Records from a collection

★ ★ ★

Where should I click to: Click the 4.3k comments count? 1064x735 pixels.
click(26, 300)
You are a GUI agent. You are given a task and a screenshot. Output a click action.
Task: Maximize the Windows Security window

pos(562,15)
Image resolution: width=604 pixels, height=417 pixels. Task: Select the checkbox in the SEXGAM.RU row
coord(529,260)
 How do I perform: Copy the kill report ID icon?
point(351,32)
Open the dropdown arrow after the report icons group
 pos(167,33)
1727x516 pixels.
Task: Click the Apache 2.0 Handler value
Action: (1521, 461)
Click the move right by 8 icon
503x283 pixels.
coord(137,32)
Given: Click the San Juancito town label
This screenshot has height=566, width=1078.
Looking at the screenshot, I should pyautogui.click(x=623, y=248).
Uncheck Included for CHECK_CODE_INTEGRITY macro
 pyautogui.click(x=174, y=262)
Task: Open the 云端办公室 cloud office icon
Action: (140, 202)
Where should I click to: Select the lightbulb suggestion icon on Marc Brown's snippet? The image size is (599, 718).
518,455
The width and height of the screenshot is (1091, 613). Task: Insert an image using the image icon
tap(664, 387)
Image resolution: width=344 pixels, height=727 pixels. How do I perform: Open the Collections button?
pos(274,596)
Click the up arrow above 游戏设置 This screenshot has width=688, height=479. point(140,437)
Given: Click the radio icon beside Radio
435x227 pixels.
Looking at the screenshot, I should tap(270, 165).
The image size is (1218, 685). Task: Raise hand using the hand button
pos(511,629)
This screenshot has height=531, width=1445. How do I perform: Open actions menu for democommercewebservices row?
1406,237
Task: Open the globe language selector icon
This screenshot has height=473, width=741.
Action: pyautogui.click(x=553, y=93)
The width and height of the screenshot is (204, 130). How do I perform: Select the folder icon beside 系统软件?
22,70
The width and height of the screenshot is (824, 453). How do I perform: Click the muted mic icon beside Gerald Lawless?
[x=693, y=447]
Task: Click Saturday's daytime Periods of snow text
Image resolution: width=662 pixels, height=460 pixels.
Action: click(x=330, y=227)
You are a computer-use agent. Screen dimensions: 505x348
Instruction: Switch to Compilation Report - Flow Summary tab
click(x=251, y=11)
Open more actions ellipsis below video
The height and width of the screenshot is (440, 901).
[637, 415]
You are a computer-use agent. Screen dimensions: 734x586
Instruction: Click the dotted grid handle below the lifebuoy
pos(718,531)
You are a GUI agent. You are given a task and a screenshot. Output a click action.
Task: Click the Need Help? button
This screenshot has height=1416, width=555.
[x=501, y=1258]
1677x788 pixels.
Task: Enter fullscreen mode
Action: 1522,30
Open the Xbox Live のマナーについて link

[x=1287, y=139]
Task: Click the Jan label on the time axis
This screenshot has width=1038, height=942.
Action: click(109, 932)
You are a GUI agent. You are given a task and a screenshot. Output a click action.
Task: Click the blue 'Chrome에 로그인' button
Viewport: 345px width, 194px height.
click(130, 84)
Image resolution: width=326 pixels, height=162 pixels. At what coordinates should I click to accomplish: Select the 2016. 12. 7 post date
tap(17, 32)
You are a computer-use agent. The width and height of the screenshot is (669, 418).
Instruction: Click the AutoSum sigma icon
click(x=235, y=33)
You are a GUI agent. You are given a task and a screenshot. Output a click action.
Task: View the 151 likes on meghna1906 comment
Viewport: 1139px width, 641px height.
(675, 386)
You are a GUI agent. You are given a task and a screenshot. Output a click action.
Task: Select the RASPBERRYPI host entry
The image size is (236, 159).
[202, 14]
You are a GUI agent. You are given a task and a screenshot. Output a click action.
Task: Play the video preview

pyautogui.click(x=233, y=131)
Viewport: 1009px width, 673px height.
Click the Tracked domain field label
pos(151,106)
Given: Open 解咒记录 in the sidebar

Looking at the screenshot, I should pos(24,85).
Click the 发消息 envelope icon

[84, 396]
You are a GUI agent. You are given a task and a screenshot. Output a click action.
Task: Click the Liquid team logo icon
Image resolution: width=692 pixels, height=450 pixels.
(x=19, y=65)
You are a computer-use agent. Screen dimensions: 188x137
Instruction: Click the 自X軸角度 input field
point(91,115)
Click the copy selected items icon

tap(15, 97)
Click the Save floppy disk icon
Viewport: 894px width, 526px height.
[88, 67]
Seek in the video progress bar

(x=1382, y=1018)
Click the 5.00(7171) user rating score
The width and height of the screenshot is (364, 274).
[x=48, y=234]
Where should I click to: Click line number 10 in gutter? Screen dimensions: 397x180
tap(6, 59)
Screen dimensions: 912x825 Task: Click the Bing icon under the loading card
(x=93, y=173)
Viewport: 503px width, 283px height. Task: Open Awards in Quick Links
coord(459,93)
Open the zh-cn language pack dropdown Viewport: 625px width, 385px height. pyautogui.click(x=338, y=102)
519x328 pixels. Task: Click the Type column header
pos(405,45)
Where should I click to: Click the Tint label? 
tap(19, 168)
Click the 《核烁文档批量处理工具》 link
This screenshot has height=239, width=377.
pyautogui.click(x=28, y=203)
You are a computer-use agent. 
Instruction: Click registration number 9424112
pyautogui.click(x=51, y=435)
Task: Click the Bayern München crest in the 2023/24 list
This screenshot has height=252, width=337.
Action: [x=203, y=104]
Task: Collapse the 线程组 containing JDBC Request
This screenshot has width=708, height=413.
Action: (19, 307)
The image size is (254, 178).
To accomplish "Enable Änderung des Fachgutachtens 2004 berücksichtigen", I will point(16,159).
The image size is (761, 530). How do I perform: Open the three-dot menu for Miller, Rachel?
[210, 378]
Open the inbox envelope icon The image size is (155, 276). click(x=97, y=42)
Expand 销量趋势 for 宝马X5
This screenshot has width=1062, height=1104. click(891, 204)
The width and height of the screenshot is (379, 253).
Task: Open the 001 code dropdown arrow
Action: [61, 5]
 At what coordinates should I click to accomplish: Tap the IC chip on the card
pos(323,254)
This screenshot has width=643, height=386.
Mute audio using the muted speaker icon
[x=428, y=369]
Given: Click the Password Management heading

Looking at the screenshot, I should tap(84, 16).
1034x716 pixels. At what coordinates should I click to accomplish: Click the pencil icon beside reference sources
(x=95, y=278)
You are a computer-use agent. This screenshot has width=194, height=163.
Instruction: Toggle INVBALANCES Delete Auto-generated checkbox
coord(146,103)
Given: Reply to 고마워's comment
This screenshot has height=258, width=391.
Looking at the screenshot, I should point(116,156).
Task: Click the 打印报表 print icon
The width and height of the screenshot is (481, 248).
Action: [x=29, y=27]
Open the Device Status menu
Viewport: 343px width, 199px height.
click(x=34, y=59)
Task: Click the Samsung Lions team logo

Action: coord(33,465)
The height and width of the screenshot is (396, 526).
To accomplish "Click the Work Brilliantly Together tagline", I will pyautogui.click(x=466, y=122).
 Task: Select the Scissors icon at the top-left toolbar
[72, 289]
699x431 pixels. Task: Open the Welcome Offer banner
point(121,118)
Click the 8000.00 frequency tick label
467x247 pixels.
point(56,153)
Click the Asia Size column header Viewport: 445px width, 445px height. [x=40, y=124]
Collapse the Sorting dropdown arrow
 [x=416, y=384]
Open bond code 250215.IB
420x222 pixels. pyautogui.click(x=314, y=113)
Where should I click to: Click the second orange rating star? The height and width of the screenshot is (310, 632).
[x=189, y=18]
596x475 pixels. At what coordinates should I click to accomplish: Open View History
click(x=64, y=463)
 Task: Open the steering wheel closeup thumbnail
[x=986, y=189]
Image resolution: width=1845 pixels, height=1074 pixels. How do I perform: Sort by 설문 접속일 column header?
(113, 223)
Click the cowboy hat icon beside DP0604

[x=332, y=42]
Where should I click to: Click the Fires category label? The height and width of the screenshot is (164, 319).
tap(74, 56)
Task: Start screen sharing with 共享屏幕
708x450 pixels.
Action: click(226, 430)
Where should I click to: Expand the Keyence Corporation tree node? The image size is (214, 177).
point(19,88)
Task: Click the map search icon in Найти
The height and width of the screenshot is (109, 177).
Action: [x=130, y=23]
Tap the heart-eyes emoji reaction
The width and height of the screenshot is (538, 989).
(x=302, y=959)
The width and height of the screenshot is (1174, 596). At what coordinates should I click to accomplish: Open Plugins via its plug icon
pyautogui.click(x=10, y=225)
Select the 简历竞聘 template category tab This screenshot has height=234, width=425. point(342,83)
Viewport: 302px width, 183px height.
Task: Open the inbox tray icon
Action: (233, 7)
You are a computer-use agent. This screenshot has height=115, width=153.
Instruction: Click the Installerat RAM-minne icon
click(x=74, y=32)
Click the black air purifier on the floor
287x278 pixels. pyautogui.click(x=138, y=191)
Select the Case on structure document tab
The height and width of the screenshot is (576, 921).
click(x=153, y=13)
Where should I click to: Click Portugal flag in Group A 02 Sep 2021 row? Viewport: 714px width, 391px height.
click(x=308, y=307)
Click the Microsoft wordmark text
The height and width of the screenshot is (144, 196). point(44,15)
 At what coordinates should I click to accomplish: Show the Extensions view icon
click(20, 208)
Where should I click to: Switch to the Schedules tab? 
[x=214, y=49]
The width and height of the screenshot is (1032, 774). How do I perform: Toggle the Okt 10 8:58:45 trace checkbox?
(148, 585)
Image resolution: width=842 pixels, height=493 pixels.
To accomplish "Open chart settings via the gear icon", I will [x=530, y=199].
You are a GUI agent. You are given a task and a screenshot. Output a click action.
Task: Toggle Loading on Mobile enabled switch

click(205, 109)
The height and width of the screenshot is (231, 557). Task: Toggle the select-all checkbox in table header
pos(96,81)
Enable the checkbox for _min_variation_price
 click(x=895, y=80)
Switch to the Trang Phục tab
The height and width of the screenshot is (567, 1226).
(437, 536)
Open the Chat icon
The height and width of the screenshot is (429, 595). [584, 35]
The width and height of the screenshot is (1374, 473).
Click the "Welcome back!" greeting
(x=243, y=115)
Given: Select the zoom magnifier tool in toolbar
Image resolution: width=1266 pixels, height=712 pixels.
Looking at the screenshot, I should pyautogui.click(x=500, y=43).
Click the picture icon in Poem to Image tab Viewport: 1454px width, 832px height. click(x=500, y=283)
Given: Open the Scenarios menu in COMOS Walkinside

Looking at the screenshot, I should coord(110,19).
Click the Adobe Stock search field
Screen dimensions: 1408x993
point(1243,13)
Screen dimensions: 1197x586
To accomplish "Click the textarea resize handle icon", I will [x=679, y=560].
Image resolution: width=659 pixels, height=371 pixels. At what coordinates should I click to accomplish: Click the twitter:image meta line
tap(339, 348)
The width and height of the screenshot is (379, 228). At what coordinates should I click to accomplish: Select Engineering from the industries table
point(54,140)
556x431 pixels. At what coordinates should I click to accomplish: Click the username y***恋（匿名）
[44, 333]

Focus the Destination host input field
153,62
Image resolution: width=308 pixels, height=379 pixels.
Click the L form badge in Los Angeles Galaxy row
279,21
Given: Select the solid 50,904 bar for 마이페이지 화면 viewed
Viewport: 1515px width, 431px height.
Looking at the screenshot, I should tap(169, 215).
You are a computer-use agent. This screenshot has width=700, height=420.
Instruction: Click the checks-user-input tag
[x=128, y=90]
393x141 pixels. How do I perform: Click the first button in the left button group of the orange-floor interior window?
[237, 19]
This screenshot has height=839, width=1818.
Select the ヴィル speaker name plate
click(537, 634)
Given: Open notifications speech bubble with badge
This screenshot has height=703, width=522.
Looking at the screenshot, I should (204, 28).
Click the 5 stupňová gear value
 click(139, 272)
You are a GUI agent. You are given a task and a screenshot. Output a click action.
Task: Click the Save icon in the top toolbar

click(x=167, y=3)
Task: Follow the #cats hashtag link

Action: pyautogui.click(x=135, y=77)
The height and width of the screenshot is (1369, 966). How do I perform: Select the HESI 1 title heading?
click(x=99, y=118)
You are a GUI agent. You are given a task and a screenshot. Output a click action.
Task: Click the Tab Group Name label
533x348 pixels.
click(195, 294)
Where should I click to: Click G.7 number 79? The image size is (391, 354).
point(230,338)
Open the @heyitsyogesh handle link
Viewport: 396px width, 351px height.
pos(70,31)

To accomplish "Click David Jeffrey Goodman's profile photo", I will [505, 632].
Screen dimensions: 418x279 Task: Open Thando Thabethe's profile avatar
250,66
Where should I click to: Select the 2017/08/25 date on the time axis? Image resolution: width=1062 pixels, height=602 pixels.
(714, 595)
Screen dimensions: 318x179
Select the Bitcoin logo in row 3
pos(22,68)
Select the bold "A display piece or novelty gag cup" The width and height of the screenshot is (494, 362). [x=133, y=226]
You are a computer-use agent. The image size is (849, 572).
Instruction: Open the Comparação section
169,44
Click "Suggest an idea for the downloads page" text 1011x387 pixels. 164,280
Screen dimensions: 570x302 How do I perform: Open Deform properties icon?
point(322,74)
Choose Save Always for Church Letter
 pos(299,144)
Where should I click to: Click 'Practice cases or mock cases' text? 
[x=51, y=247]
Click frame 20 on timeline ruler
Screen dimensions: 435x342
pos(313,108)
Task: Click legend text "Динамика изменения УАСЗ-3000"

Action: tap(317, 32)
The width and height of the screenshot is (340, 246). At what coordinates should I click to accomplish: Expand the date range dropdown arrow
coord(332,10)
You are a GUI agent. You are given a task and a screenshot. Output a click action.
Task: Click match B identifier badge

★ ★ ★

**EXERCISE GOAL:** Go through the records above and return each line in which the word "will" occurs.

**RESULT OF THIS TASK:**
To accomplish "Enable Änderung des Fachgutachtens 2004 berücksichtigen", I will point(16,159).
To accomplish "Click the Work Brilliantly Together tagline", I will pyautogui.click(x=466, y=122).
To accomplish "Open chart settings via the gear icon", I will [x=530, y=199].
To accomplish "Click the textarea resize handle icon", I will [x=679, y=560].
To accomplish "Click David Jeffrey Goodman's profile photo", I will [505, 632].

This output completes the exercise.